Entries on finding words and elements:
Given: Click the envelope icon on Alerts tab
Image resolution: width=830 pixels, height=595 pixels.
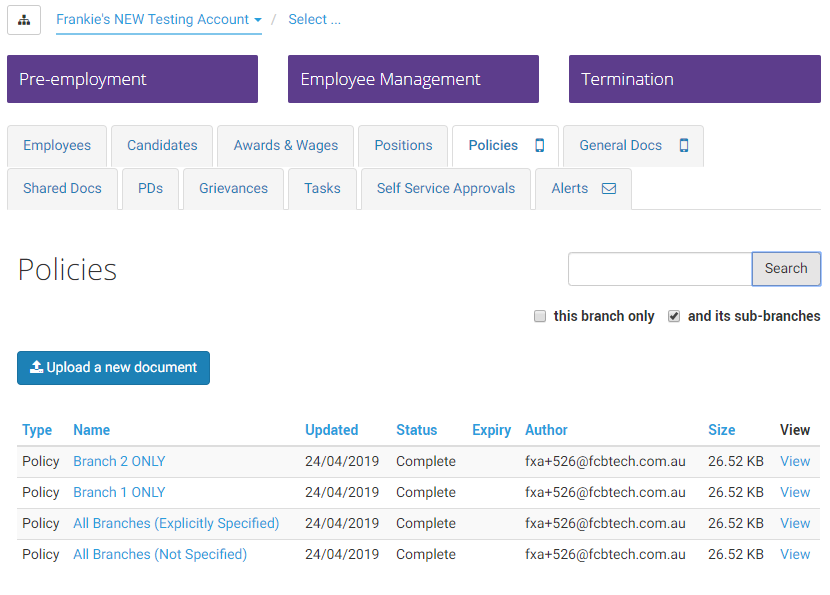Looking at the screenshot, I should click(x=609, y=188).
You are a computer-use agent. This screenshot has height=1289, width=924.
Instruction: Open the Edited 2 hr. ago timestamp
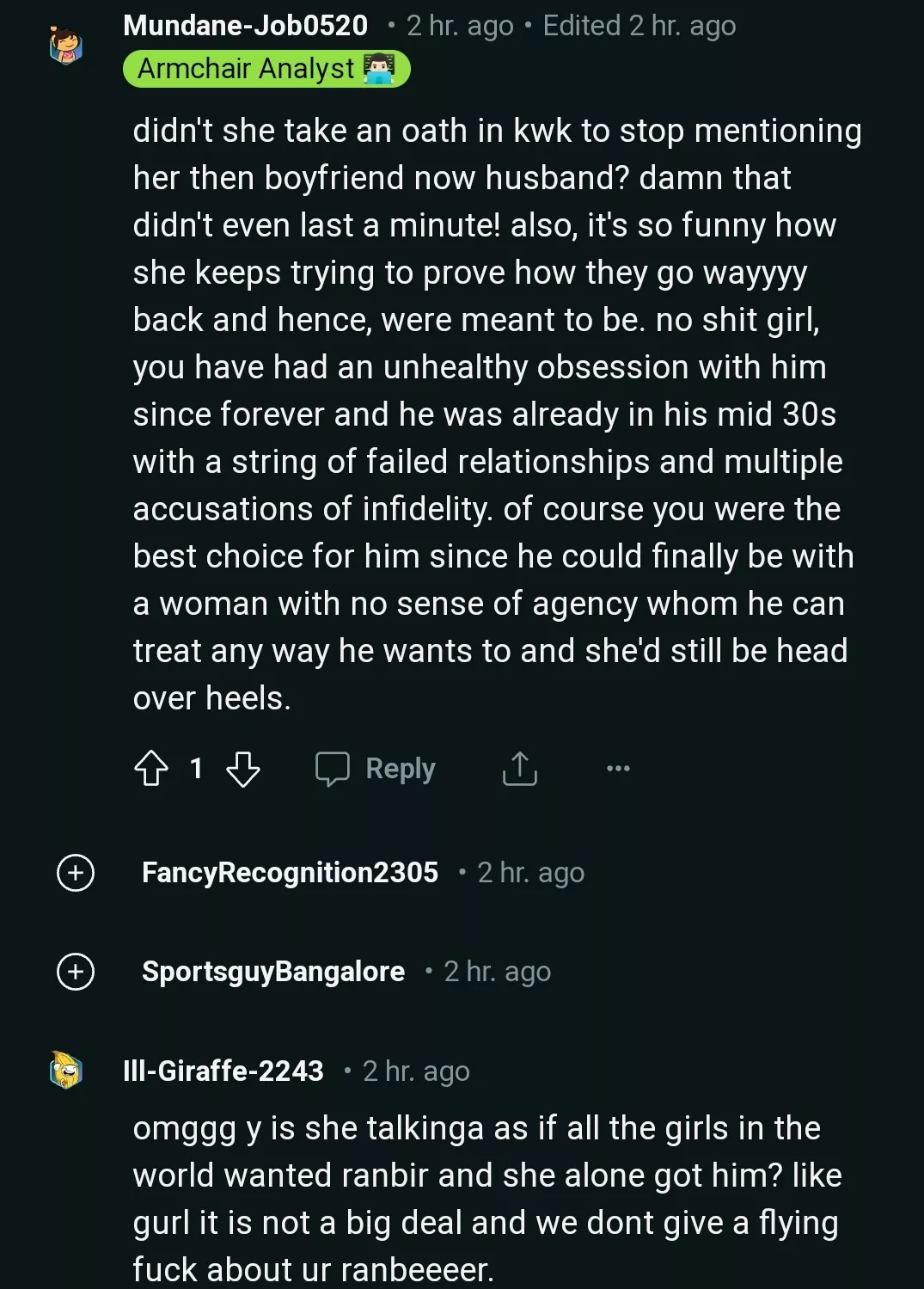pos(638,25)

◆ **Aim of the task**
Copy out the lines of all the records word for word, omitting the pictures.

◆ **Answer below**
Given: Click the envelope icon on Alerts tab
Image resolution: width=830 pixels, height=595 pixels.
Looking at the screenshot, I should click(x=609, y=188).
You are a computer-use agent. This screenshot has height=1289, width=924.
Instruction: Open the Edited 2 hr. ago timestamp
pos(638,25)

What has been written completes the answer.